◆ **What needs to be done**
Please check the three statements below against the Luke 12 parables text that follows, answering yes or no for each and quoting the deciding words of the text. (a) The man who comes to Jesus is quarreling with his brother over an inheritance that one of them earned. (b) The teaching after the Rich Fool parable also appears in Matthew 6. (c) The parable of the Ten Virgins/Bridesmaids was covered in the second week.

The Parables – Rich Fool, Waiting Servants, pt.1

This week we are reading the parables from Luke 12: The Rich Fool in verses 13-34 and the Waiting Servants in verses 35-48. The parable of the Rich Fool follows up on our discussion last week concerning the Rich Man and Lazarus. As you read through this parable, look at the reason why the parable is being told.  A man comes to Jesus because he is fighting with his brother over their inheritance, which neither brother earned but was given. How does this context give the parable its meaning?  Maybe more than any other parable we have read, the Rich Fool is living the American dream. He has managed to build a retirement fund sufficient to allow him to rest from his labors and to comfortably retire.  The Man follows good standard financial advice in governing his affairs by building a great storehouse of wealth.  Why is he therefore called a “fool”? To answer that question read the teaching following this parable. (This is the same teaching found in Matthew 6.)  If this is the teaching of Jesus, what does this say about how we should govern our financial affairs as well? 

The second parable is that of the Parable of the Servants Waiting. As we discussed last week, there are certain parables that I have read before but have never truly understood the fullness of their meaning. This is one of those parables. Please read Bailey’s commentary. This parable is generally viewed as one describing the second coming, like the parable of the Ten Virgins/Bridesmaids we looked at the first week. Through a close reading, however, Bailey shows that the parable also addresses the incarnation and the atonement and looks ahead to Maundy Thursday and the Last Supper. As Bailey points out, the second coming isn’t only at the end-time but is realized each time the Eucharist is celebrated.

◆ **Data excerpt**

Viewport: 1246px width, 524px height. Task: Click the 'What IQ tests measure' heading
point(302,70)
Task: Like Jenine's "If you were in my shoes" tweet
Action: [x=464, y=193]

◆ **In response**
(a) No: "which neither brother earned but was given"
(b) Yes: "(This is the same teaching found in Matthew 6.)"
(c) No: "like the parable of the Ten Virgins/Bridesmaids we looked at the first week"